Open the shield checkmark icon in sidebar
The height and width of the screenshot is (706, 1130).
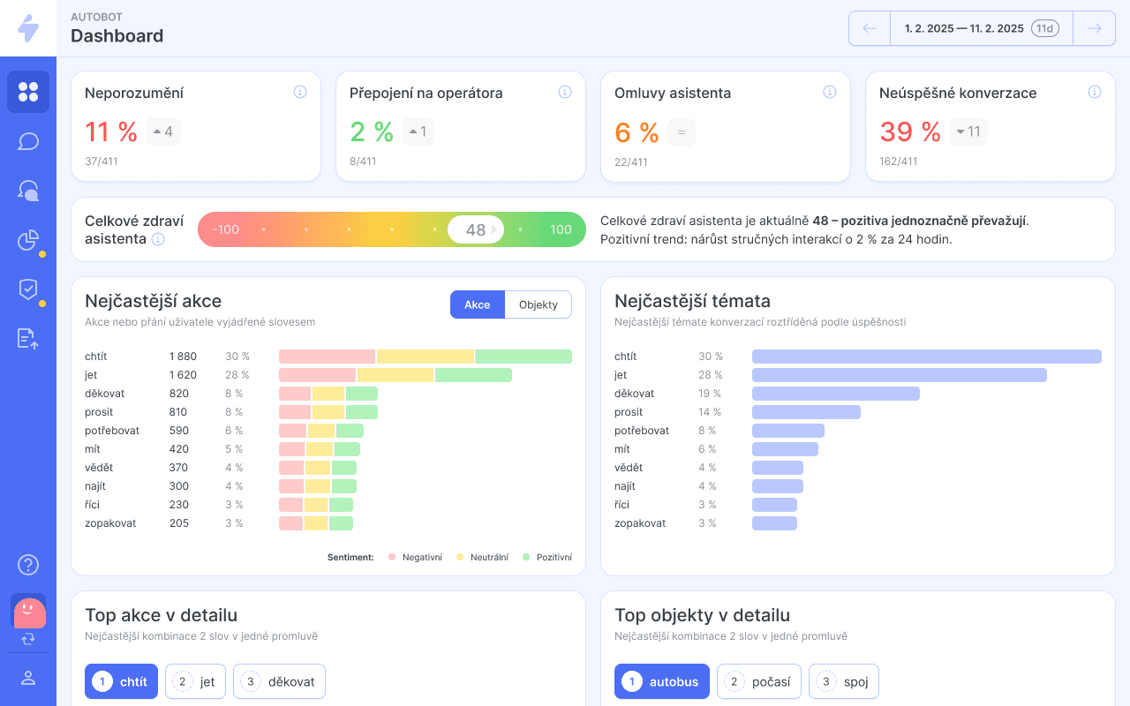(28, 289)
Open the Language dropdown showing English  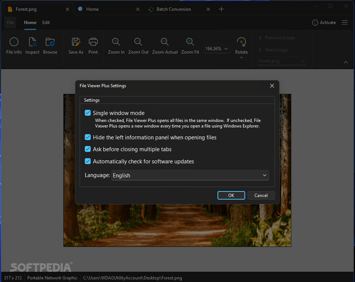[x=190, y=175]

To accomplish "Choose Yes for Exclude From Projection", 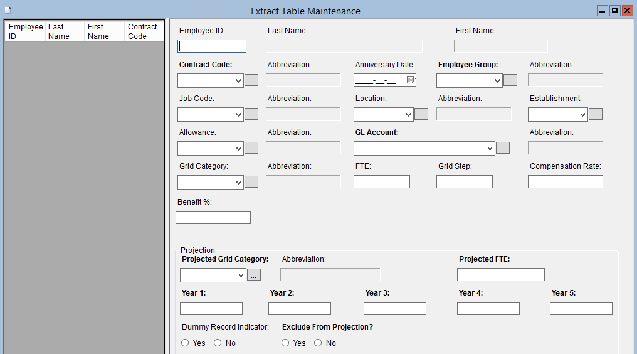I will point(285,343).
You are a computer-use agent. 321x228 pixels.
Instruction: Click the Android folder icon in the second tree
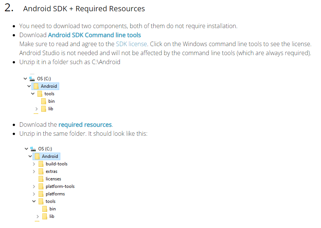coord(37,156)

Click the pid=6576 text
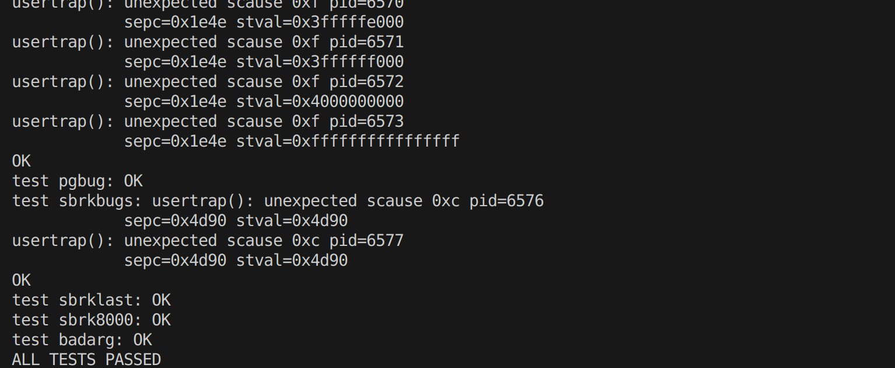tap(506, 201)
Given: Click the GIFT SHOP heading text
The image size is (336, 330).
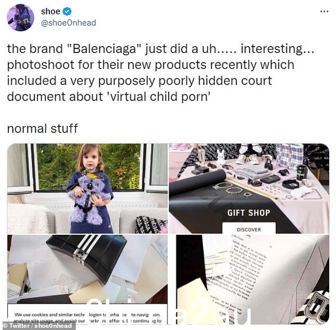Looking at the screenshot, I should pos(249,212).
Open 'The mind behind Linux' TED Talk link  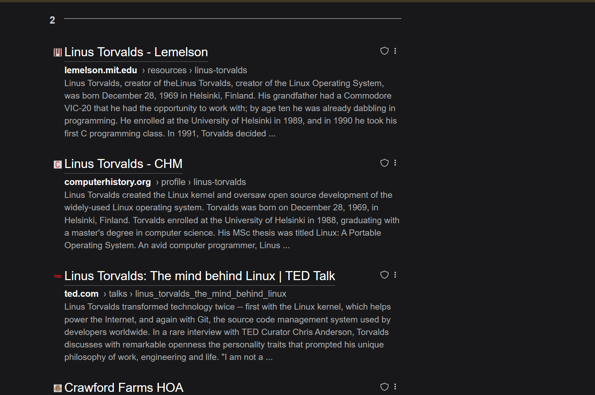coord(199,276)
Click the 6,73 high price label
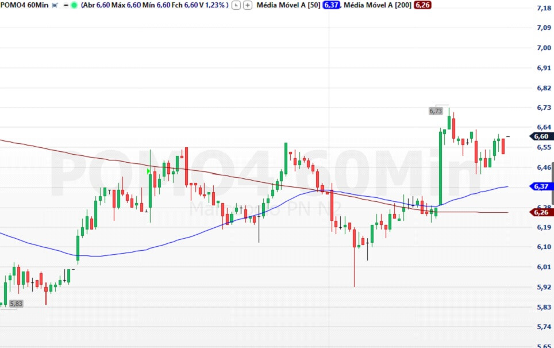Screen dimensions: 554x348 click(x=436, y=111)
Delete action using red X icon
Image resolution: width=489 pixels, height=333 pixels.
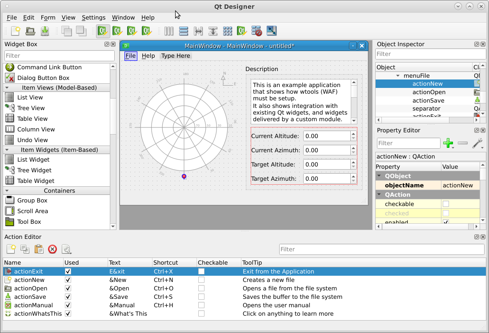(52, 249)
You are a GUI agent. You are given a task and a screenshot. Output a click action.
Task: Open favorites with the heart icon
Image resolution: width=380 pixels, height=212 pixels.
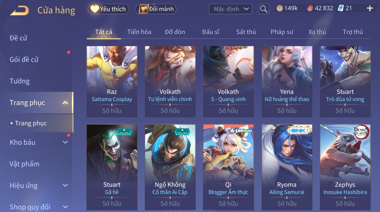coord(94,9)
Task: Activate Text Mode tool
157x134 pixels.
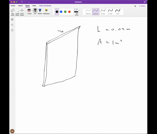Action: [13, 12]
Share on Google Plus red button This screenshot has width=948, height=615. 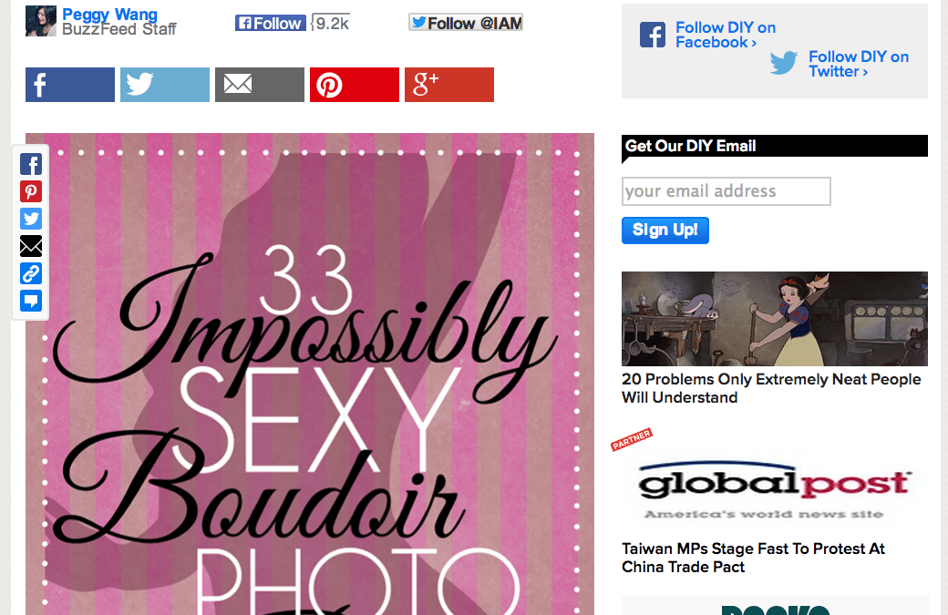click(449, 85)
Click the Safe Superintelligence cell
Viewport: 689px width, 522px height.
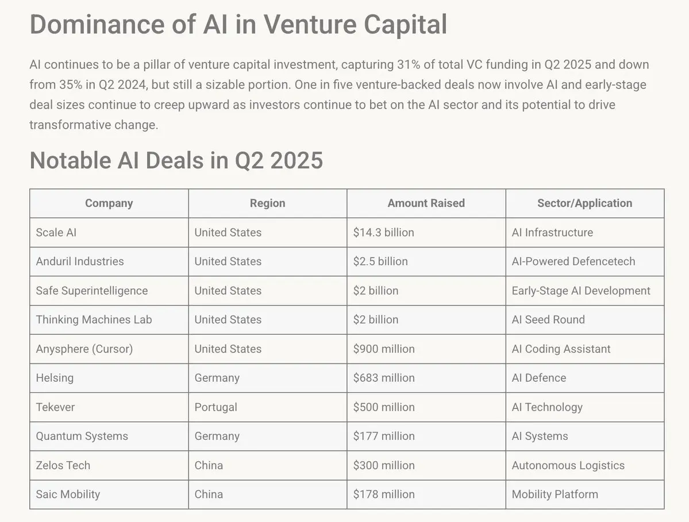[109, 291]
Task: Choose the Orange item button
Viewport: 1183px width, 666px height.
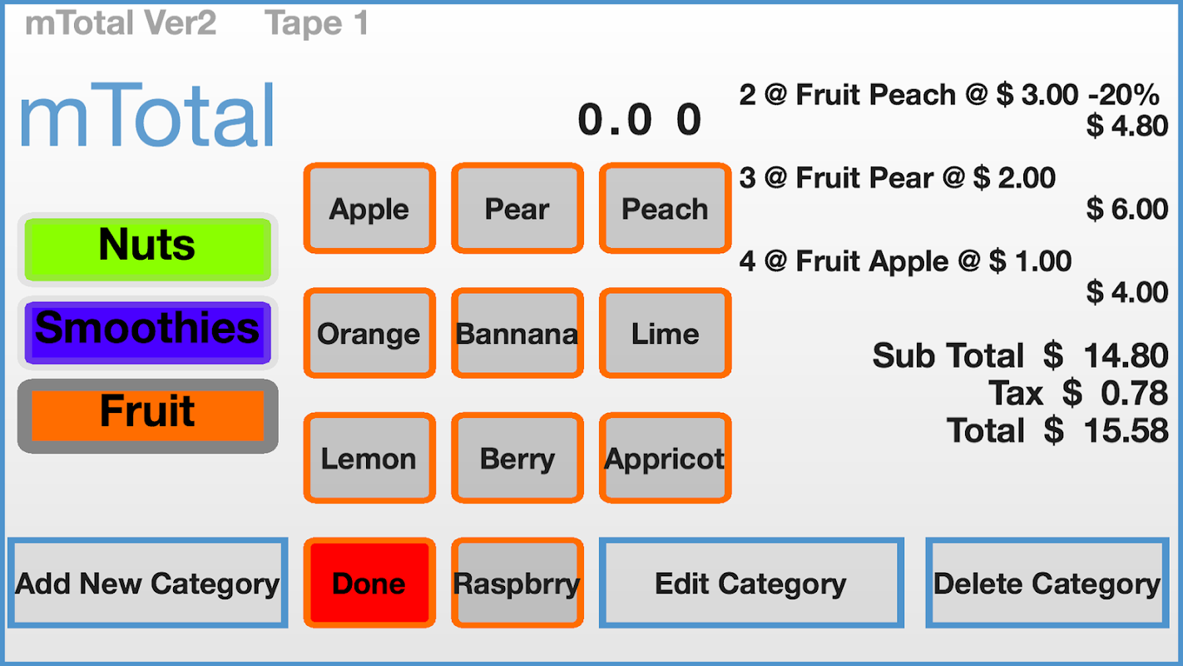Action: tap(369, 333)
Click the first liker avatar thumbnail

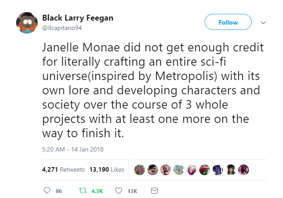(139, 169)
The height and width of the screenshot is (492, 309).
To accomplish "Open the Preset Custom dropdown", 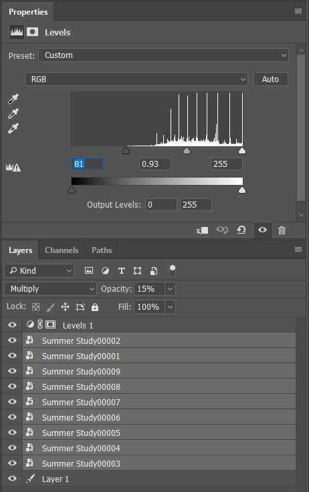I will click(x=163, y=55).
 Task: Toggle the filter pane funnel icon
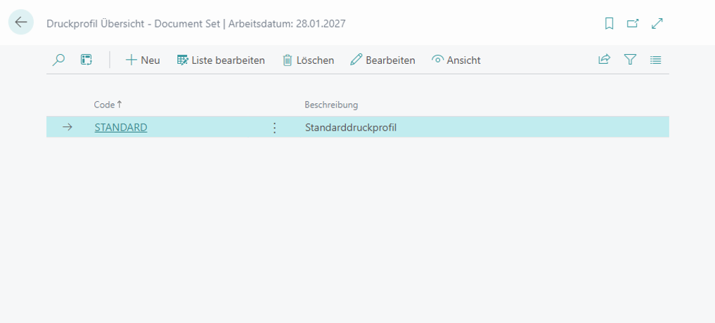pos(630,60)
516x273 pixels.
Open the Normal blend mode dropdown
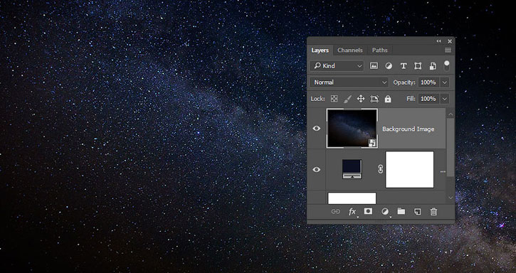[349, 82]
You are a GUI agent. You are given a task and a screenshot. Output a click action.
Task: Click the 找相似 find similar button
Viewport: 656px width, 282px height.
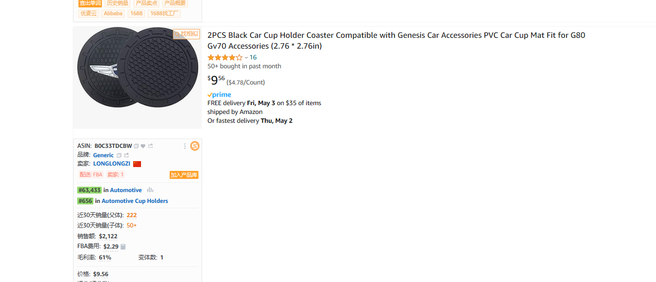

(Exercise details):
Exactly the lines from the one that contains "Task: Toggle the filter pane funnel icon" through the final line of the records above are needed, given again word for word, with every picture left out.

(Answer below):
 Task: Toggle the filter pane funnel icon
pos(630,60)
516x273 pixels.
Open the Normal blend mode dropdown
[349, 82]
You are a GUI agent. You are given a task and a screenshot. Output a click action.
Task: Click the 找相似 find similar button
Viewport: 656px width, 282px height.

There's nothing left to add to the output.